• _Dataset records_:
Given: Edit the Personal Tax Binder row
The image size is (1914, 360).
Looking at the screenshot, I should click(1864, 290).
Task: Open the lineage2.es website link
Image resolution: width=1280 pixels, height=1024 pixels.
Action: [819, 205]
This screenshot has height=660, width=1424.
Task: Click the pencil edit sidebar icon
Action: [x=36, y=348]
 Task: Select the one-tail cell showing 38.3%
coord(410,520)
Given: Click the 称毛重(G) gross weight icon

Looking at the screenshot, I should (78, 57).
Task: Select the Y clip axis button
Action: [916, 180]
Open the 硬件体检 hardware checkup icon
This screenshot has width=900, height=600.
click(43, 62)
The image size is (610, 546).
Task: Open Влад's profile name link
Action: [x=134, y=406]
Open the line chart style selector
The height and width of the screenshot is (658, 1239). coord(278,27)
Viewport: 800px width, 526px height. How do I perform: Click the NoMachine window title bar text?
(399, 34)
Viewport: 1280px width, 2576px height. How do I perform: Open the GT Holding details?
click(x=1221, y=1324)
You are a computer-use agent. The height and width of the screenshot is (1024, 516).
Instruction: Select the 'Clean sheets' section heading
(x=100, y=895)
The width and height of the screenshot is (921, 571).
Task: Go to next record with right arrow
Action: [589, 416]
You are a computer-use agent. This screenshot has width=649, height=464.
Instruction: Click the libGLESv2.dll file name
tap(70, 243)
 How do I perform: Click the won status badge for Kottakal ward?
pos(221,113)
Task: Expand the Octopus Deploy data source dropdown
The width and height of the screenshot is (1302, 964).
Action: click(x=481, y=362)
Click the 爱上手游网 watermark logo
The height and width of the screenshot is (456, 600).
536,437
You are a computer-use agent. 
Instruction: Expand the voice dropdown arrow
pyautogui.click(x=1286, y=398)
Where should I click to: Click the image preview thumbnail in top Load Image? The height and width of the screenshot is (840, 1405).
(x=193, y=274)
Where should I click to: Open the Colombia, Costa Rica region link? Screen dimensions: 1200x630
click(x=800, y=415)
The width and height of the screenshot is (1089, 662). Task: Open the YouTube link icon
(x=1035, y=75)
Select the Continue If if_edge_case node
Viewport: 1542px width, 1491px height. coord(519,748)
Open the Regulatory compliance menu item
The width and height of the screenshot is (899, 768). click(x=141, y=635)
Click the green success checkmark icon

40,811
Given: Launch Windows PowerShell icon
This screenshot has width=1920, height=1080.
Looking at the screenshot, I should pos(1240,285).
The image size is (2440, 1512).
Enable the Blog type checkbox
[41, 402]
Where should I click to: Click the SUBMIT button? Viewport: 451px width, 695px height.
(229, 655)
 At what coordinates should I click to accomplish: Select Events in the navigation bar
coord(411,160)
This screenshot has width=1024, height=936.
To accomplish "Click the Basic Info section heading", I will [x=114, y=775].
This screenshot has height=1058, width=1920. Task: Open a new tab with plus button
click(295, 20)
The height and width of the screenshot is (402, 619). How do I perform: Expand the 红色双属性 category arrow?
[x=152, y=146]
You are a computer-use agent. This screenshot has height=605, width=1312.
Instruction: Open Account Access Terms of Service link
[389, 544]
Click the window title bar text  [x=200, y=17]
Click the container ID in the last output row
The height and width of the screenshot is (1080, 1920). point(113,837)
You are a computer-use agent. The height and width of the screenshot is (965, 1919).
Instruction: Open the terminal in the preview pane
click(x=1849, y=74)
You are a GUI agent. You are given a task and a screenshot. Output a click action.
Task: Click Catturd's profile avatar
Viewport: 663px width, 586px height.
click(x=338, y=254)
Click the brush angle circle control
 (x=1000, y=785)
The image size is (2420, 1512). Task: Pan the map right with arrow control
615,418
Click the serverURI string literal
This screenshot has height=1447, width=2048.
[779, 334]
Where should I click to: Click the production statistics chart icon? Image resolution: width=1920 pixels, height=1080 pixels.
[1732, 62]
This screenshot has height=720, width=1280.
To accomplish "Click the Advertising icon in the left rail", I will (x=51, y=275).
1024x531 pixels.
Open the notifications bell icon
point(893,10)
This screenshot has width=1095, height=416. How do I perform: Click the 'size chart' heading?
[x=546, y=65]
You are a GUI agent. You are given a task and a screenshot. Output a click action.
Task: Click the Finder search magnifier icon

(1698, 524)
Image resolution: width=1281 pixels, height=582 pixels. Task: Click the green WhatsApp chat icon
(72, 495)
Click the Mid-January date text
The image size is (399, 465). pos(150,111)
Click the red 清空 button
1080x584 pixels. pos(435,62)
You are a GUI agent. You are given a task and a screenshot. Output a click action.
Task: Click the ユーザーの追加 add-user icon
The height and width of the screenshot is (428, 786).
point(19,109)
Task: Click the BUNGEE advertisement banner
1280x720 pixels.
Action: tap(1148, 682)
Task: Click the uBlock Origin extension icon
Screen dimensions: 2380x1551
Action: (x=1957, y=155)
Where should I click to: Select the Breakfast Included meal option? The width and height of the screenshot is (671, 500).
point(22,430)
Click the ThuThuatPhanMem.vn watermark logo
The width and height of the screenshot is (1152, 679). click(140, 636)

• _EXERCISE OBJECTIVE_:
Rewrite all of the records with "watermark logo" replaced by "watermark image" wherever it occurs, keeping everything else unchanged.

• _TASK OUTPUT_:
Given: Edit the Personal Tax Binder row
The image size is (1914, 360).
Looking at the screenshot, I should click(1864, 290).
Task: Open the lineage2.es website link
Image resolution: width=1280 pixels, height=1024 pixels.
Action: [819, 205]
This screenshot has height=660, width=1424.
Task: Click the pencil edit sidebar icon
Action: [x=36, y=348]
 Task: Select the one-tail cell showing 38.3%
coord(410,520)
Given: Click the 称毛重(G) gross weight icon

Looking at the screenshot, I should (78, 57).
Task: Select the Y clip axis button
Action: [916, 180]
Open the 硬件体检 hardware checkup icon
This screenshot has width=900, height=600.
click(43, 62)
The image size is (610, 546).
Task: Open Влад's profile name link
Action: [x=134, y=406]
Open the line chart style selector
The height and width of the screenshot is (658, 1239). coord(278,27)
Viewport: 800px width, 526px height. How do I perform: Click the NoMachine window title bar text?
(399, 34)
Viewport: 1280px width, 2576px height. How do I perform: Open the GT Holding details?
click(x=1221, y=1324)
You are a computer-use agent. The height and width of the screenshot is (1024, 516).
Instruction: Select the 'Clean sheets' section heading
(x=100, y=895)
The width and height of the screenshot is (921, 571).
Task: Go to next record with right arrow
Action: [589, 416]
You are a computer-use agent. This screenshot has width=649, height=464.
Instruction: Click the libGLESv2.dll file name
tap(70, 243)
 How do I perform: Click the won status badge for Kottakal ward?
pos(221,113)
Task: Expand the Octopus Deploy data source dropdown
The width and height of the screenshot is (1302, 964).
Action: click(x=481, y=362)
Click the 爱上手游网 watermark image
The height and width of the screenshot is (456, 600).
536,437
You are a computer-use agent. 
Instruction: Expand the voice dropdown arrow
pyautogui.click(x=1286, y=398)
Where should I click to: Click the image preview thumbnail in top Load Image? The height and width of the screenshot is (840, 1405).
(x=193, y=274)
Where should I click to: Open the Colombia, Costa Rica region link? Screen dimensions: 1200x630
click(x=800, y=415)
The width and height of the screenshot is (1089, 662). Task: Open the YouTube link icon
(x=1035, y=75)
Select the Continue If if_edge_case node
Viewport: 1542px width, 1491px height. coord(519,748)
Open the Regulatory compliance menu item
The width and height of the screenshot is (899, 768). click(x=141, y=635)
Click the green success checkmark icon

40,811
Given: Launch Windows PowerShell icon
This screenshot has width=1920, height=1080.
Looking at the screenshot, I should pos(1240,285).
The image size is (2440, 1512).
Enable the Blog type checkbox
[41, 402]
Where should I click to: Click the SUBMIT button? Viewport: 451px width, 695px height.
(229, 655)
 At what coordinates should I click to accomplish: Select Events in the navigation bar
coord(411,160)
This screenshot has width=1024, height=936.
To accomplish "Click the Basic Info section heading", I will [x=114, y=775].
This screenshot has height=1058, width=1920. Task: Open a new tab with plus button
click(295, 20)
The height and width of the screenshot is (402, 619). How do I perform: Expand the 红色双属性 category arrow?
[x=152, y=146]
You are a computer-use agent. This screenshot has height=605, width=1312.
Instruction: Open Account Access Terms of Service link
[389, 544]
Click the window title bar text  [x=200, y=17]
Click the container ID in the last output row
The height and width of the screenshot is (1080, 1920). point(113,837)
You are a computer-use agent. The height and width of the screenshot is (965, 1919).
Instruction: Open the terminal in the preview pane
click(x=1849, y=74)
You are a GUI agent. You are given a task and a screenshot. Output a click action.
Task: Click Catturd's profile avatar
Viewport: 663px width, 586px height.
click(x=338, y=254)
Click the brush angle circle control
 (x=1000, y=785)
The image size is (2420, 1512). Task: Pan the map right with arrow control
615,418
Click the serverURI string literal
This screenshot has height=1447, width=2048.
[779, 334]
Where should I click to: Click the production statistics chart icon? Image resolution: width=1920 pixels, height=1080 pixels.
[1732, 62]
This screenshot has height=720, width=1280.
To accomplish "Click the Advertising icon in the left rail", I will (x=51, y=275).
1024x531 pixels.
Open the notifications bell icon
point(893,10)
This screenshot has width=1095, height=416. How do I perform: Click the 'size chart' heading?
[x=546, y=65]
You are a GUI agent. You are given a task and a screenshot. Output a click action.
Task: Click the Finder search magnifier icon

(1698, 524)
Image resolution: width=1281 pixels, height=582 pixels. Task: Click the green WhatsApp chat icon
(72, 495)
Click the Mid-January date text
The image size is (399, 465). pos(150,111)
Click the red 清空 button
1080x584 pixels. pos(435,62)
You are a GUI agent. You are given a task and a screenshot. Output a click action.
Task: Click the ユーザーの追加 add-user icon
The height and width of the screenshot is (428, 786).
point(19,109)
Task: Click the BUNGEE advertisement banner
1280x720 pixels.
Action: tap(1148, 682)
Task: Click the uBlock Origin extension icon
Screen dimensions: 2380x1551
Action: (x=1957, y=155)
Where should I click to: Select the Breakfast Included meal option? The width and height of the screenshot is (671, 500).
point(22,430)
Click the ThuThuatPhanMem.vn watermark image
The width and height of the screenshot is (1152, 679). click(140, 636)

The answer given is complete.